:: ACTIVITY ::
Your response must be made up of each line in the data below that contains the string "computer".

Dataset entries:
- - -
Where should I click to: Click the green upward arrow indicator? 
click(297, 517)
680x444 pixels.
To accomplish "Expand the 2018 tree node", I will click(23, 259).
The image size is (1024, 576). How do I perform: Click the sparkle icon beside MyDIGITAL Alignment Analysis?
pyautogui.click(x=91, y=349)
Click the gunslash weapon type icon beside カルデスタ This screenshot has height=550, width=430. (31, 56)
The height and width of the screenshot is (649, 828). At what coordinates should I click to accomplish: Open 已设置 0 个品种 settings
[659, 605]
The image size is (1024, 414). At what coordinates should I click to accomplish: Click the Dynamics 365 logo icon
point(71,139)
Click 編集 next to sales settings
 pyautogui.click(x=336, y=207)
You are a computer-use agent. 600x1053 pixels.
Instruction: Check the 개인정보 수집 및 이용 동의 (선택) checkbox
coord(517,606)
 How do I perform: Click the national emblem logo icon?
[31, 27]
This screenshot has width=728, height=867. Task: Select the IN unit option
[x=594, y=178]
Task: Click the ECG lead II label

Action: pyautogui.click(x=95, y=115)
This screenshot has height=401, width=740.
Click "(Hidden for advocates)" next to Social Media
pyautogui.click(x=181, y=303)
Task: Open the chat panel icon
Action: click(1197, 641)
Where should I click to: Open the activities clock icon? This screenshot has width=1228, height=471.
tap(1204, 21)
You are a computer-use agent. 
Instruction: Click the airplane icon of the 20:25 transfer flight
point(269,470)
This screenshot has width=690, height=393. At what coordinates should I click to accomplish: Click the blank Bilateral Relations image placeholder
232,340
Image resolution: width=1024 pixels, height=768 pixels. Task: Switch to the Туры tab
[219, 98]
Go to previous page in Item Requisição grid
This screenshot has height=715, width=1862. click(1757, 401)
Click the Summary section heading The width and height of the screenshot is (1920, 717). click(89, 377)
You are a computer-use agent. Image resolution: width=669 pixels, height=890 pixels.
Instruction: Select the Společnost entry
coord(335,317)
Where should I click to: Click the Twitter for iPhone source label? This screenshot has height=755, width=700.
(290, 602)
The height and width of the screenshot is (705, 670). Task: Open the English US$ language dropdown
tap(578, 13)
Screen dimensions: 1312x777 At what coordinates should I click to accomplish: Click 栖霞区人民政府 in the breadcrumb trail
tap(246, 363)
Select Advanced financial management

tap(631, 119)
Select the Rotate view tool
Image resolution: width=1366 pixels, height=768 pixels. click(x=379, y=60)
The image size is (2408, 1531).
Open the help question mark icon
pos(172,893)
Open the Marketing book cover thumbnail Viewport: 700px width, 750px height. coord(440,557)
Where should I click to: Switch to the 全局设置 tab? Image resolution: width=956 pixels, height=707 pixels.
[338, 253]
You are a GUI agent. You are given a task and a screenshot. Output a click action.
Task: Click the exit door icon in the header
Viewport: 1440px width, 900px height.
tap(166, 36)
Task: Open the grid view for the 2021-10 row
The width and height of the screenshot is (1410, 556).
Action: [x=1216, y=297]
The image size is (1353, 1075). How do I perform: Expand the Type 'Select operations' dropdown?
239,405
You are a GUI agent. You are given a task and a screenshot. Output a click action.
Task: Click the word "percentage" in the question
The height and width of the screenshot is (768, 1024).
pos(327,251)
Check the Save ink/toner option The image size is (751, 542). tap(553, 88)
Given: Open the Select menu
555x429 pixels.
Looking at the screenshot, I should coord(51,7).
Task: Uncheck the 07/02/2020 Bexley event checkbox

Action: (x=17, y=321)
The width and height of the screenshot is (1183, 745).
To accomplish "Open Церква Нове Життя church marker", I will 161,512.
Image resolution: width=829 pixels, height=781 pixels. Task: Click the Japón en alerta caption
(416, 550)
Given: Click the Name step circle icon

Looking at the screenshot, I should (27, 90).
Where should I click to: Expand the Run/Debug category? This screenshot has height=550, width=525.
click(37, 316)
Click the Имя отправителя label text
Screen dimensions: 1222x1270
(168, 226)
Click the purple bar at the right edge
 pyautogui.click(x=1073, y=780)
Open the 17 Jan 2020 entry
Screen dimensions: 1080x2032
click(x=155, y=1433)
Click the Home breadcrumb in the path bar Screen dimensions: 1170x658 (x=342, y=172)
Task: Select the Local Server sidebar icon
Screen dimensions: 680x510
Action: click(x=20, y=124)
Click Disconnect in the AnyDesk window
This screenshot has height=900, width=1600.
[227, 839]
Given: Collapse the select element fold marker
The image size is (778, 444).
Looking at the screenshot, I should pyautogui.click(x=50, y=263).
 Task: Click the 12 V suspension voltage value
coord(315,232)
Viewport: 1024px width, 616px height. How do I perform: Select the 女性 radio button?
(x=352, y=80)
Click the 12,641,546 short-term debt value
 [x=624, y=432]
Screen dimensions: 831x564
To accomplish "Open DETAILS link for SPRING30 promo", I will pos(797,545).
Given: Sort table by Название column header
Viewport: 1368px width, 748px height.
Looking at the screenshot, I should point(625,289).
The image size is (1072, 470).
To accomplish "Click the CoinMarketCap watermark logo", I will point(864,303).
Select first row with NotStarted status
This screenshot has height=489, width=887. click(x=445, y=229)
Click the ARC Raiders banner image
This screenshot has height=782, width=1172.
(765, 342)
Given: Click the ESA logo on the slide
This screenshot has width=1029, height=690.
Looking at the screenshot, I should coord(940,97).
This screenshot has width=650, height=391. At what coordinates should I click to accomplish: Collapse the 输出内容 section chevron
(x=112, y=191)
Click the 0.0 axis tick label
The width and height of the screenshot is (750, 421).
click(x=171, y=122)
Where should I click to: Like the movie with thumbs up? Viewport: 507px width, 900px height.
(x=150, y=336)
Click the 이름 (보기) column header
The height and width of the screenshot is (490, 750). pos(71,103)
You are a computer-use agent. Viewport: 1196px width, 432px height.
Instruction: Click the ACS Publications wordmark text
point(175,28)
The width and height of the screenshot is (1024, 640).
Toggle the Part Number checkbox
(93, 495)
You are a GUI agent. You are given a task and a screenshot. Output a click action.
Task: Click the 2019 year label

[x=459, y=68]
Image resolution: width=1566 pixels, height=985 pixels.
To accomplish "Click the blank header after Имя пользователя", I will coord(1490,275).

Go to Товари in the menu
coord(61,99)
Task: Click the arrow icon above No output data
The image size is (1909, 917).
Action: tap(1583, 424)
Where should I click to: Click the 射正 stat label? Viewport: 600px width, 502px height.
- - -
:: THE COMPLETED TASK ::
You are a computer-use agent. 600x1053 pixels.
You are a computer-use agent. 
You are a computer-use agent. Image resolution: width=669 pixels, height=890 pixels.
You are a computer-use agent. Viewport: 1196px width, 432px height.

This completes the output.